A new study by researchers at Queen Mary University of London’s Center for Cancer Prevention has proven that the cancer drug Arimidex (aka anastrozole) is effective in reducing the risk of breast cancer by 53% in postmenopausal women. The finding, based on a trial involving 4,000 women at high risk for the disease is scheduled for presentation next Thursday at the San Antonio Breast Cancer Symposium in Texas.

According to lead author and head of the Cancer Research U.K. Centre for Cancer Prevention and director of the Wolfson Institute of Preventive Medicine at Queen Mary University Jack Cuzick, “Two other anti-hormone therapies, tamoxifen and raloxifene, are used by some women to prevent breast cancer, but these drugs are not as effective and can have adverse side effects, which limit their use.
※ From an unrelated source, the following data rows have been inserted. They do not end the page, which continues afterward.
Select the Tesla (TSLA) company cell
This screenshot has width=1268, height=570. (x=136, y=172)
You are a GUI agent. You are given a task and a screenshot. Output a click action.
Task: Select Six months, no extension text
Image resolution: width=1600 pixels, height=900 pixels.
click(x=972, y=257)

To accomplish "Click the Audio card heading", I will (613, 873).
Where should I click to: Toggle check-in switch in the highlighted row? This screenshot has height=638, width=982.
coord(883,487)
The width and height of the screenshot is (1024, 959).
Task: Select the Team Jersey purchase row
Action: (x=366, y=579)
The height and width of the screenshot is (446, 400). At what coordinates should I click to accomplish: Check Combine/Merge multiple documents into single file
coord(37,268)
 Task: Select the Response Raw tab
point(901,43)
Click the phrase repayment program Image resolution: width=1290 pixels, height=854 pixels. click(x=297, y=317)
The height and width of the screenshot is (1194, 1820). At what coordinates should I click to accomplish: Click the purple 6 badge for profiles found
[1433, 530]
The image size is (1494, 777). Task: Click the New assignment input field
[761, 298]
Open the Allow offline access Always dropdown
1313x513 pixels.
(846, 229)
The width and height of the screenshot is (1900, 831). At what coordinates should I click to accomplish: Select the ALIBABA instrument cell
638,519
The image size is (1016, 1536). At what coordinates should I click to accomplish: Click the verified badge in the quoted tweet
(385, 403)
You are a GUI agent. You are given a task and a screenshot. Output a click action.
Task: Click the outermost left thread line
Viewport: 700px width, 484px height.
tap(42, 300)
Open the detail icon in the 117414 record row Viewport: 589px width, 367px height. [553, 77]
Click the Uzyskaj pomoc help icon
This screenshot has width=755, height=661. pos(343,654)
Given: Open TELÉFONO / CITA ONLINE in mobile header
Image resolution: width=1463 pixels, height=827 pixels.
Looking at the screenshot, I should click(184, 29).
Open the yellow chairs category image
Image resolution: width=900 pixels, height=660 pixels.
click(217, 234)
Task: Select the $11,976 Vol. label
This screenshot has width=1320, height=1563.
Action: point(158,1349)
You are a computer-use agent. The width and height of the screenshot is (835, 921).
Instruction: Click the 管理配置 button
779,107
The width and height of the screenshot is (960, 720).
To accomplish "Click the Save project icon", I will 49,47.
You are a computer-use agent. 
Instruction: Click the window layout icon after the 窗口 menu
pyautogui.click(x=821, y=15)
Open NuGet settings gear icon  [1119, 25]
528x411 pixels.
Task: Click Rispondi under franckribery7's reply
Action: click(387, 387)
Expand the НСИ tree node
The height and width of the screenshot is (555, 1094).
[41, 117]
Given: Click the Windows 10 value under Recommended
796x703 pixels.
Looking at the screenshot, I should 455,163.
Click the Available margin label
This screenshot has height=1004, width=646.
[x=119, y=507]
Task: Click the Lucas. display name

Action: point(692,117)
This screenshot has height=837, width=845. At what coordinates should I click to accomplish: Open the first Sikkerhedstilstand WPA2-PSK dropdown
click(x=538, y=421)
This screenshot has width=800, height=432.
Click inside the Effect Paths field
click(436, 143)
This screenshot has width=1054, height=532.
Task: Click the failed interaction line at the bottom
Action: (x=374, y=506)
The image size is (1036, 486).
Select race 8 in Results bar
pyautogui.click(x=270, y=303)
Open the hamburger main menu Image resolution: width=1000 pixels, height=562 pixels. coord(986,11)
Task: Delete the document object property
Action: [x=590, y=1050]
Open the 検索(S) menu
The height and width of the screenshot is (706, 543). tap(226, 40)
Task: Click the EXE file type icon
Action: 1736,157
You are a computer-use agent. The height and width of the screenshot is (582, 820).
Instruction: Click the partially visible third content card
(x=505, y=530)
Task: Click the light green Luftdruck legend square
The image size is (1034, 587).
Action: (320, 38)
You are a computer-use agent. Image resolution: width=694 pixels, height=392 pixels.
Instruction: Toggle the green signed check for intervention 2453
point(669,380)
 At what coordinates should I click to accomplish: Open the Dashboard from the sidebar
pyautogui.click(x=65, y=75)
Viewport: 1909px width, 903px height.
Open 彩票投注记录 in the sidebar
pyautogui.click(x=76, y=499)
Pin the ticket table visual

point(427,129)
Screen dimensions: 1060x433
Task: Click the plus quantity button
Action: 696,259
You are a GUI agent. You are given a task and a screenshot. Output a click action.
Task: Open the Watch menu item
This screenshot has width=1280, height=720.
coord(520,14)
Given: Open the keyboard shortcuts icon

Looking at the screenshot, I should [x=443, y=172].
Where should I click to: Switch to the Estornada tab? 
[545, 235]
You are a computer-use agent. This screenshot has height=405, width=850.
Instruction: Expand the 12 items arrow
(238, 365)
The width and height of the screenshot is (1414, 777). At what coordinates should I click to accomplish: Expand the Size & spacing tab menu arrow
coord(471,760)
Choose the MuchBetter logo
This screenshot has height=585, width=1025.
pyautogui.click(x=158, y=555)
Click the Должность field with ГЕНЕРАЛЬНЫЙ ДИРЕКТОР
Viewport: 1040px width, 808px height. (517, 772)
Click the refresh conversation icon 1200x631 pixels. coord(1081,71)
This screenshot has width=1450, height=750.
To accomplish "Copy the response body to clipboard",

Hopefully, our findings will lead to an alternative prevention therapy with fewer side effects for postmenopausal women at high risk for developing breast cancer.

Breast cancer is the most common form of cancer for women, and it is now estimated that approximately 80% of those suffering from the disease here in the US have tumors with high levels of hormone receptors fueled by the hormone estrogen. Arimidex’s effectiveness lies in the fact that it blocks the body from making estrogen.

Cuzick’s research included more than 4,000 postmenopausal women at increased risk for breast cancer due to having two or more blood relatives with breast cancer, having a mother or sister who developed breast cancer before age 50, or having a mother or sister who had breast cancer in both breasts. About 2,000 of them were given Arimidex for five years while the others took a placebo. In the end, those who took the drug were found to be 53% percent less likely to develop breast cancer than those who took the dummy medication. Side effects for them included hot flashes and small increases in muscle aches and pains.

“This is very exciting information, and it is great to have a less toxic option to offer patients in the preventative arena,” stated Dr. Amy Tiersten, associate professor of medicine at the Icahn School of Medicine at Mount Sinai, in Manhattan. “Although tamoxifen and raloxifene can also cut a woman’s odds for breast cancer, these medications can slightly increase the risk of blood clots.”

Note: It should be pointed out that Cuzick’s study received funding from the drug companies AstraZeneca (maker of Arimidex) and Sanofi-Aventis, and that he is on AstaZeneca’s speaker’s bureau.